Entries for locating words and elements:
——

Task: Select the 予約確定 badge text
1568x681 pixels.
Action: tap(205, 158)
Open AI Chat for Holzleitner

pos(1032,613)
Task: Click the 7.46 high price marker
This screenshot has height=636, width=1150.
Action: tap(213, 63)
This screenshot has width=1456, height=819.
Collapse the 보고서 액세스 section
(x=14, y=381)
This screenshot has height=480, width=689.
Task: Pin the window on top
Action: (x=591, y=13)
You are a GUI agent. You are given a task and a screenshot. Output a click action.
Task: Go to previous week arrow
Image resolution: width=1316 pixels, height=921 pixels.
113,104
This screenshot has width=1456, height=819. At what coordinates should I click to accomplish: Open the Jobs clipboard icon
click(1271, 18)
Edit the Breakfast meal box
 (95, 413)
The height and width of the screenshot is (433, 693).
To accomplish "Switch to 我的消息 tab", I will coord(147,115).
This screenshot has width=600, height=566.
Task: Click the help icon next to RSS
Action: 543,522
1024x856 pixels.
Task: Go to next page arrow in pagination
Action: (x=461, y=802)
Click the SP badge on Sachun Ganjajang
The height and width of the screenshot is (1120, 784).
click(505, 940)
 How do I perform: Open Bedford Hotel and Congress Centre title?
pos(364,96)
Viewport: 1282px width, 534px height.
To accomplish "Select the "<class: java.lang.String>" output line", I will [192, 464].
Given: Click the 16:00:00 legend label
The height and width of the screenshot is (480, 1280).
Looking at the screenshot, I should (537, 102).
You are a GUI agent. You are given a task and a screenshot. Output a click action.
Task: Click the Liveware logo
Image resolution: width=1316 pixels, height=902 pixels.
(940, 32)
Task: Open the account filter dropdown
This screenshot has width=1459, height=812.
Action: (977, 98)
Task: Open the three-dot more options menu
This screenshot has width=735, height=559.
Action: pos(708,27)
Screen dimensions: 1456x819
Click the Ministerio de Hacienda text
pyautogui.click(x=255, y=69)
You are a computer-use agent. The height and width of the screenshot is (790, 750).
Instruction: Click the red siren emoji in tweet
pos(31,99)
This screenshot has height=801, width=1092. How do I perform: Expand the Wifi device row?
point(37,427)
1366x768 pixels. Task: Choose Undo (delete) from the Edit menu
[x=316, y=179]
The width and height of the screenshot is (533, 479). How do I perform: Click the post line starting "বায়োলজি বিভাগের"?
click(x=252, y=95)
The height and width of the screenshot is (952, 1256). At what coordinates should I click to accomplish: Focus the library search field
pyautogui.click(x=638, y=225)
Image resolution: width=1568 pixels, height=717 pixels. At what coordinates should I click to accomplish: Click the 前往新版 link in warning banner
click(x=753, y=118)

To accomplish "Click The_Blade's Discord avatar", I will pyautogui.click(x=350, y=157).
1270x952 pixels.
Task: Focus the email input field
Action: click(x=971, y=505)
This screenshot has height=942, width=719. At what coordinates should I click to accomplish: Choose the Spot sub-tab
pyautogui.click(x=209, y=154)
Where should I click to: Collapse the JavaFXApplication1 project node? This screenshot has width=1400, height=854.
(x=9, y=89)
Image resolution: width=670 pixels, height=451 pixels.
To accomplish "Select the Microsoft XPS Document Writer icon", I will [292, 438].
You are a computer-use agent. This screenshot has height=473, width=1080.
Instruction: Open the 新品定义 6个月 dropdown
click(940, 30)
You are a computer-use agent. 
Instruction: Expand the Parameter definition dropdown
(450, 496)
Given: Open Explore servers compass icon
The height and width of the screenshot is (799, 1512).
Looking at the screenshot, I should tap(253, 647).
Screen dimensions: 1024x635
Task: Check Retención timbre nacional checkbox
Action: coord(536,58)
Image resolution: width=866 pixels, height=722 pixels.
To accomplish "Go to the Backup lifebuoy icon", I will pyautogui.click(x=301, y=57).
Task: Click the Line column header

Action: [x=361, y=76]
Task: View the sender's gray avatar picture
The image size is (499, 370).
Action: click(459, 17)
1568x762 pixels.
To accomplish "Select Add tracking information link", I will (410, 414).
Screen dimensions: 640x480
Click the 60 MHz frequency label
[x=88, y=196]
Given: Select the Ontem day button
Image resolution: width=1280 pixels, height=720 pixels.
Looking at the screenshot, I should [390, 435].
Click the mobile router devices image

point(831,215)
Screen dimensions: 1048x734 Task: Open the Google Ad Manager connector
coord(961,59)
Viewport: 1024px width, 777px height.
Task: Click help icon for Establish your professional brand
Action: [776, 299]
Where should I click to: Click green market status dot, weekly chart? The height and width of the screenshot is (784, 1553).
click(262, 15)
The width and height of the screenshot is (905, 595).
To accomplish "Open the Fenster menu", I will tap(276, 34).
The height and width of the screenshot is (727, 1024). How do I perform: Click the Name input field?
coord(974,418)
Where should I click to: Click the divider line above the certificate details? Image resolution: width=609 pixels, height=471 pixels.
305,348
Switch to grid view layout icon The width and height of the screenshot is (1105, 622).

——

Directive: Write out all the items above again, switching every "Where should I click to" to "Where do I click to" and leaving everything else unchanged.

Exercise response:
Task: Select the 予約確定 badge text
1568x681 pixels.
Action: tap(205, 158)
Open AI Chat for Holzleitner

pos(1032,613)
Task: Click the 7.46 high price marker
This screenshot has height=636, width=1150.
Action: tap(213, 63)
This screenshot has width=1456, height=819.
Collapse the 보고서 액세스 section
(x=14, y=381)
This screenshot has height=480, width=689.
Task: Pin the window on top
Action: (x=591, y=13)
You are a GUI agent. You are given a task and a screenshot. Output a click action.
Task: Go to previous week arrow
Image resolution: width=1316 pixels, height=921 pixels.
113,104
This screenshot has width=1456, height=819. At what coordinates should I click to accomplish: Open the Jobs clipboard icon
click(1271, 18)
Edit the Breakfast meal box
 (95, 413)
The height and width of the screenshot is (433, 693).
To accomplish "Switch to 我的消息 tab", I will coord(147,115).
This screenshot has width=600, height=566.
Task: Click the help icon next to RSS
Action: 543,522
1024x856 pixels.
Task: Go to next page arrow in pagination
Action: (x=461, y=802)
Click the SP badge on Sachun Ganjajang
The height and width of the screenshot is (1120, 784).
click(505, 940)
 How do I perform: Open Bedford Hotel and Congress Centre title?
pos(364,96)
Viewport: 1282px width, 534px height.
To accomplish "Select the "<class: java.lang.String>" output line", I will [192, 464].
Given: Click the 16:00:00 legend label
The height and width of the screenshot is (480, 1280).
Looking at the screenshot, I should (537, 102).
You are a GUI agent. You are given a task and a screenshot. Output a click action.
Task: Click the Liveware logo
Image resolution: width=1316 pixels, height=902 pixels.
(940, 32)
Task: Open the account filter dropdown
This screenshot has width=1459, height=812.
Action: (977, 98)
Task: Open the three-dot more options menu
This screenshot has width=735, height=559.
Action: pos(708,27)
Screen dimensions: 1456x819
Click the Ministerio de Hacienda text
pyautogui.click(x=255, y=69)
You are a computer-use agent. The height and width of the screenshot is (790, 750).
Instruction: Click the red siren emoji in tweet
pos(31,99)
This screenshot has height=801, width=1092. How do I perform: Expand the Wifi device row?
point(37,427)
1366x768 pixels. Task: Choose Undo (delete) from the Edit menu
[x=316, y=179]
The width and height of the screenshot is (533, 479). How do I perform: Click the post line starting "বায়োলজি বিভাগের"?
click(x=252, y=95)
The height and width of the screenshot is (952, 1256). At what coordinates should I click to accomplish: Focus the library search field
pyautogui.click(x=638, y=225)
Image resolution: width=1568 pixels, height=717 pixels. At what coordinates should I click to accomplish: Click the 前往新版 link in warning banner
click(x=753, y=118)

To accomplish "Click The_Blade's Discord avatar", I will pyautogui.click(x=350, y=157).
1270x952 pixels.
Task: Focus the email input field
Action: click(x=971, y=505)
This screenshot has height=942, width=719. At what coordinates should I click to accomplish: Choose the Spot sub-tab
pyautogui.click(x=209, y=154)
Where do I click to: Collapse the JavaFXApplication1 project node? This screenshot has width=1400, height=854.
(x=9, y=89)
Image resolution: width=670 pixels, height=451 pixels.
To accomplish "Select the Microsoft XPS Document Writer icon", I will [292, 438].
You are a computer-use agent. This screenshot has height=473, width=1080.
Instruction: Open the 新品定义 6个月 dropdown
click(940, 30)
You are a computer-use agent. 
Instruction: Expand the Parameter definition dropdown
(450, 496)
Given: Open Explore servers compass icon
The height and width of the screenshot is (799, 1512).
Looking at the screenshot, I should tap(253, 647).
Screen dimensions: 1024x635
Task: Check Retención timbre nacional checkbox
Action: coord(536,58)
Image resolution: width=866 pixels, height=722 pixels.
To accomplish "Go to the Backup lifebuoy icon", I will pyautogui.click(x=301, y=57).
Task: Click the Line column header

Action: [x=361, y=76]
Task: View the sender's gray avatar picture
The image size is (499, 370).
Action: click(459, 17)
1568x762 pixels.
To accomplish "Select Add tracking information link", I will (410, 414).
Screen dimensions: 640x480
Click the 60 MHz frequency label
[x=88, y=196]
Given: Select the Ontem day button
Image resolution: width=1280 pixels, height=720 pixels.
Looking at the screenshot, I should [390, 435].
Click the mobile router devices image

point(831,215)
Screen dimensions: 1048x734 Task: Open the Google Ad Manager connector
coord(961,59)
Viewport: 1024px width, 777px height.
Task: Click help icon for Establish your professional brand
Action: [776, 299]
Where do I click to: Click green market status dot, weekly chart? The height and width of the screenshot is (784, 1553).
click(262, 15)
The width and height of the screenshot is (905, 595).
To accomplish "Open the Fenster menu", I will tap(276, 34).
The height and width of the screenshot is (727, 1024). How do I perform: Click the Name input field?
coord(974,418)
Where do I click to: Click the divider line above the certificate details? Image resolution: width=609 pixels, height=471 pixels.
305,348
Switch to grid view layout icon The width and height of the screenshot is (1105, 622).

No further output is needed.